> **Source document**:

You mark my words...some developer types are pressing for these sales of Chattahoochee and Oconee Nat'l Forest tracts.


----------



## raghorn (Mar 7, 2006)

General Lee said:
			
		

> I equate it with the folks living in the FEMA sponsored housing after Katrina.Sure they were "dealt some blows"as you say but there comes a time when it's time to stand on your own feet.And I'm not saying everyone should go out and buy a "private paradise"but there are hunting clubs everywhere and some pretty cheap.........


I can see your point in some ways, Katrina for instance is a temporary set back, but some people are faced with situations that are not as temporary. In my own personal life which I will use for an example, I have twin sons that were born deaf. I have spent tens of thousands of dollars on specialists, surgeries, and experimental treatments to try to provide them with a normal life to no avail. They are now 25 years old and living their own lives, but if a new avenue opens up that could be of help to them I will gladly give up everything I have or ever will have to better their lives. In the process of all this I have spent a lot of time in hospitals and clinics around the country and have witnessed situations that no family should ever have to endure , and it is people like this that depend on public holdings, whether state or federally owned for what little chance of recreation they have and to look down on them for not "buying" their own is insensitive and repulsive. I can now afford to lease hunting rights but at my age buying is no longer really an option and I'm sure there are a lot of others in the same boat. A lot , if not most, of the members of this message board are financially secure enough to make their own way and I think thats fantastic, I don't begrudge them one thing. Just be a little more sensitive and understanding towards the ones not as fortunate is all I ask.

> **Supplied entries**:
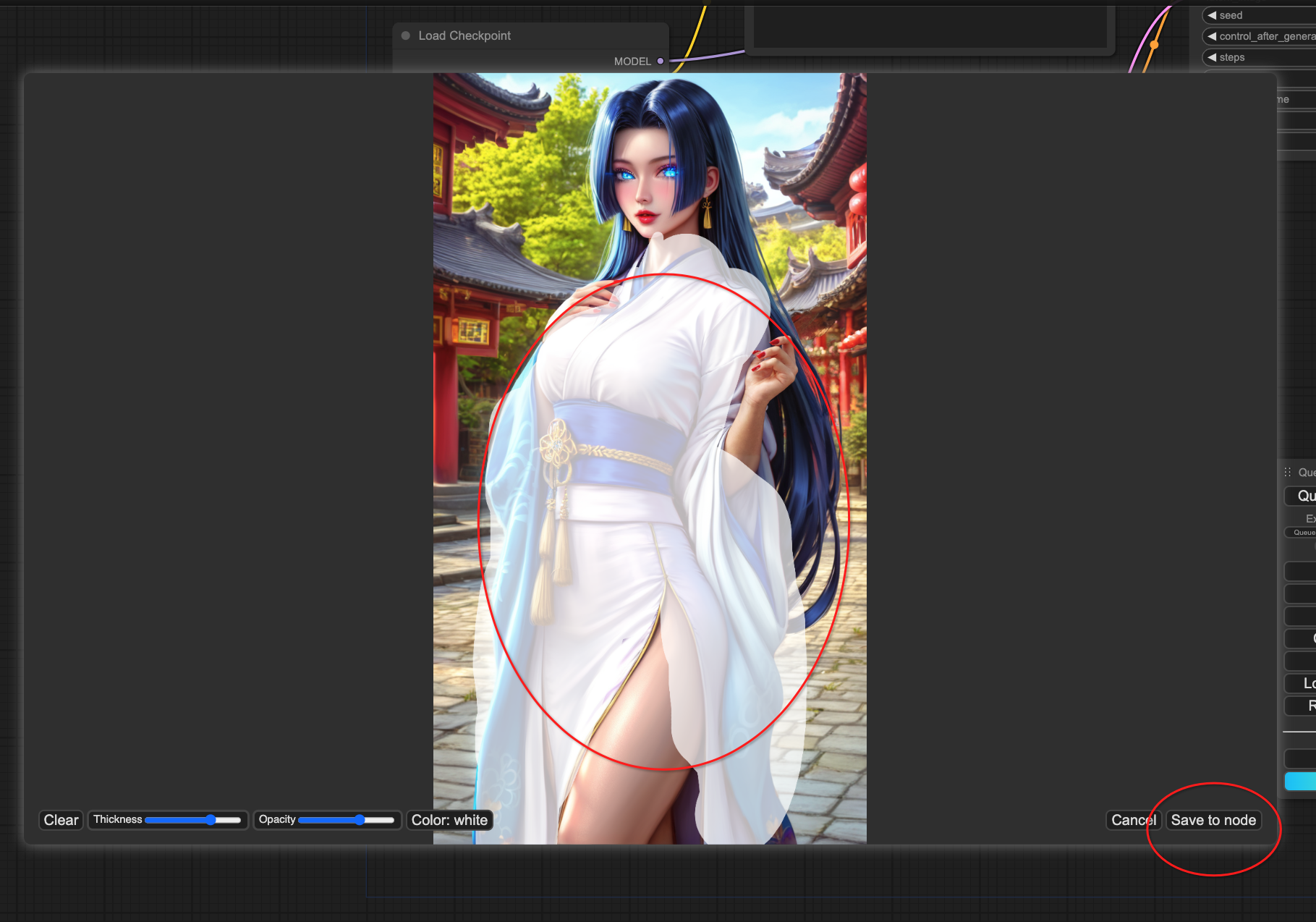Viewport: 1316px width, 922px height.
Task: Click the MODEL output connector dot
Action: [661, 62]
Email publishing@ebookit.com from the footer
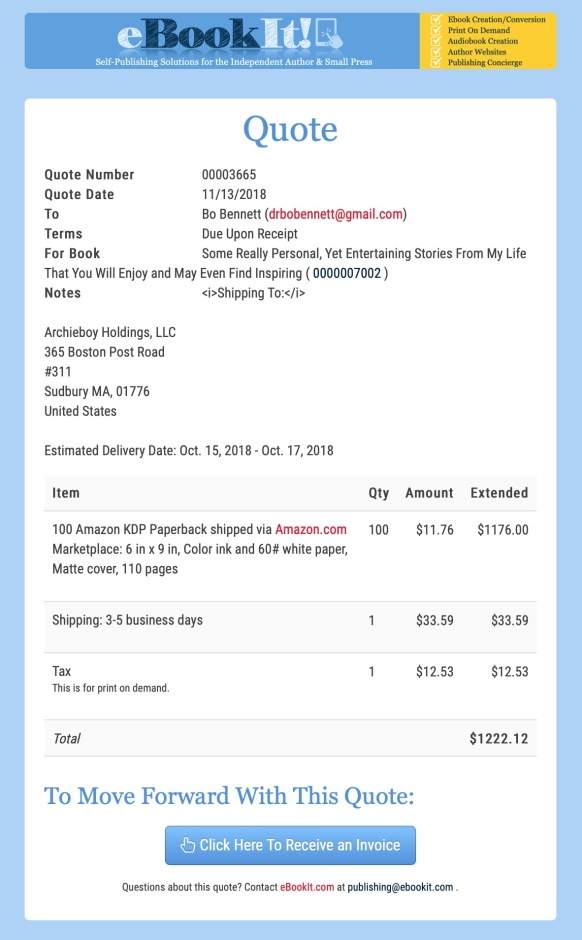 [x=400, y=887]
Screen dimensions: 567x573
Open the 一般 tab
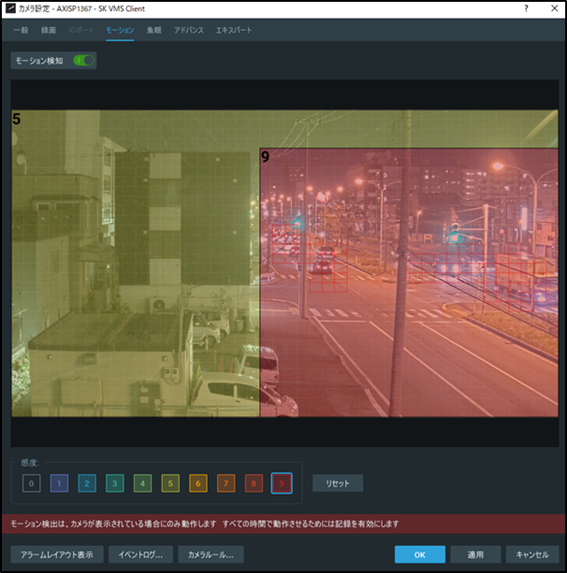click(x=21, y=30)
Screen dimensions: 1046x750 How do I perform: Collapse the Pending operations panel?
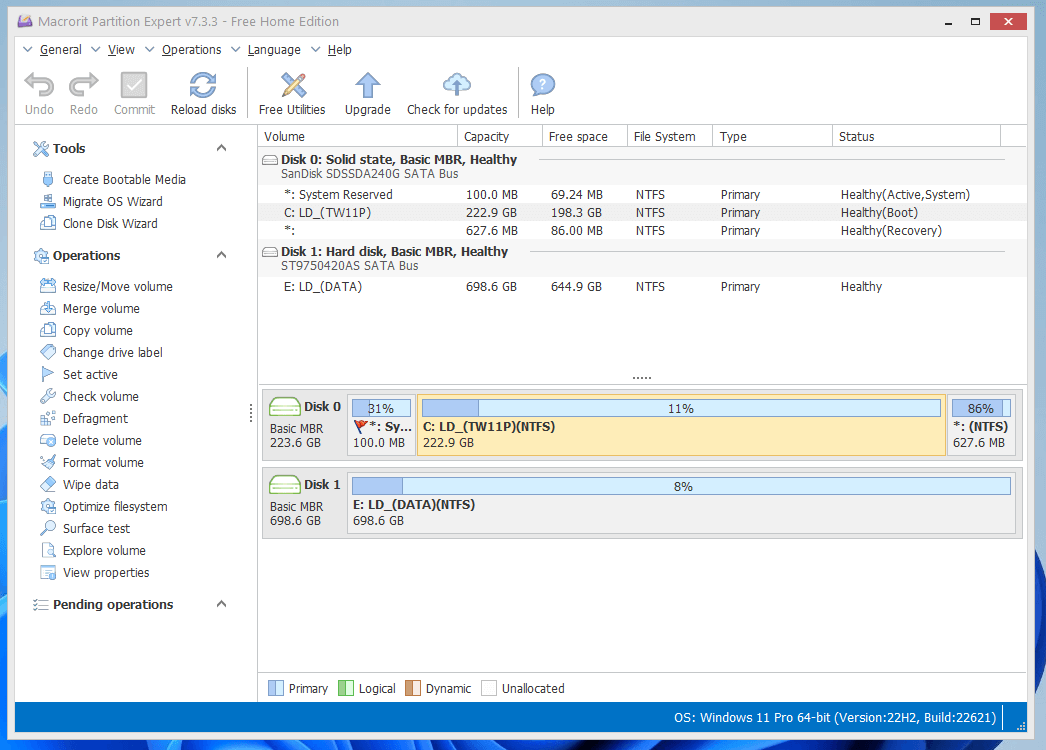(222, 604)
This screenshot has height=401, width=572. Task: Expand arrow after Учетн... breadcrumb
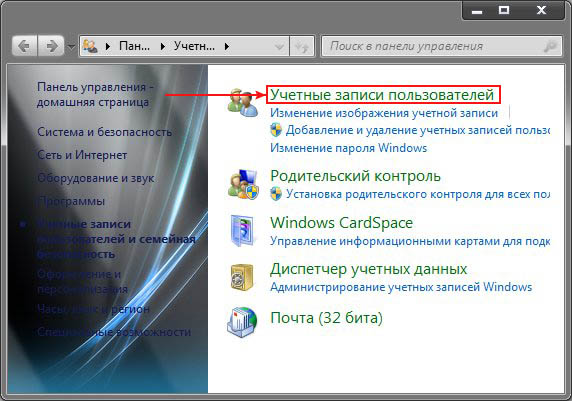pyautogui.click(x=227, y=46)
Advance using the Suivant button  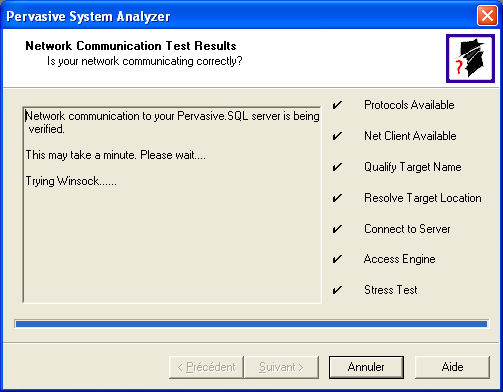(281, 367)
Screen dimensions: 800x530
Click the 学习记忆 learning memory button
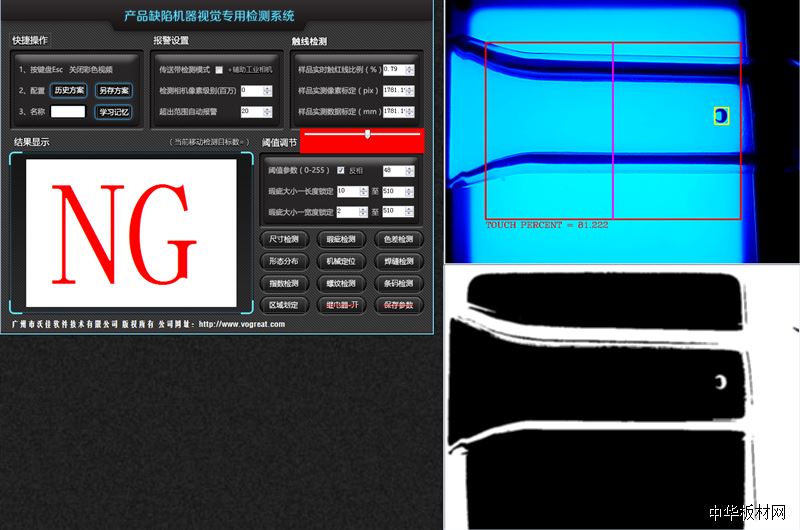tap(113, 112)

> **Directions**:
**1.** In the forum thread about selling national forest tracts, how old are raghorn's twin sons?
**2.** Continue the forum thread about selling national forest tracts from where it stops.

> **Per-task answers**:
**1.** They are 25 years old.

**2.**
----------



## General Lee (Mar 7, 2006)

raghorn said:
			
		

> I can see your point in some ways, Katrina for instance is a temporary set back, but some people are faced with situations that are not as temporary. In my own personal life which I will use for an example, I have twin sons that were born deaf. I have spent tens of thousands of dollars on specialists, surgeries, and experimental treatments to try to provide them with a normal life to no avail. They are now 25 years old and living their own lives, but if a new avenue opens up that could be of help to them I will gladly give up everything I have or ever will have to better their lives. In the process of all this I have spent a lot of time in hospitals and clinics around the country and have witnessed situations that no family should ever have to endure , and it is people like this that depend on public holdings, whether state or federally owned for what little chance of recreation they have and to look down on them for not "buying" their own is insensitive and repulsive. I can now afford to lease hunting rights but at my age buying is no longer really an option and I'm sure there are a lot of others in the same boat. A lot , if not most, of the members of this message board are financially secure enough to make their own way and I think thats fantastic, I don't begrudge them one thing. Just be a little more sensitive and understanding towards the ones not as fortunate is all I ask.


I don't "begrudge" anyone for not buying their land.But as I said before there are clubs available very reasonable.I was surfing the net a couple of days ago and ran across a tract of land I have been leasing for 4 years and have leased now.It is for sale and the owner hadn't told me yet.I just laughed.I didn't get on here and complain about it and all like I have seen some do,because I know unless I own it,I have no control.....


----------



## raghorn (Mar 7, 2006)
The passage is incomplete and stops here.